Meus olhos, de forma automática, escorregaram ao longo das suas pernas próximas a mim, revestidas de pelos enrolados cor de avelã, que se escondiam debaixo da bermuda pouco acima dos joelhos. Ele tinha mais pelos que eu. Eram mais grossos, também.
Subi as vistas um pouco mais, e minha atenção recaiu sobre a elevação que demarcava a braguilha do jeans. Senti minhas células entrarem em efervescência diante do que meus pensamentos se puseram a projetar, e me forcei a deslizar o foco para o estabelecimento que se erguia à nossa frente.
As prateleiras estavam cheias de capas coloridas portando diversos títulos, que carregavam universos inteiros de possibilidades gravados por entre os retângulos de plástico de cada fita.

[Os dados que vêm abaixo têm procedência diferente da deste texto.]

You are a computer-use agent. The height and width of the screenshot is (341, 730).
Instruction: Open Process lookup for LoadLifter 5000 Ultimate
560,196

— Quando você tá tomando banho, às vezes também se pergunta o que aconteceria se pegasse o sabonete e enfiasse ele inteirinho pela garganta? — Luccas questionou, de súbito.
— Às vezes. — Ri.
Ele também gargalhou. E eu percebi o quanto estava ferrado quando me peguei, mais uma vez, inegavelmente hipnotizado pela forma como seus lábios se esticavam contra as bochechas, deixando à mostra os dois dentes da frente bem maiores do que os demais, mas que tornavam seu sorriso único no cosmos.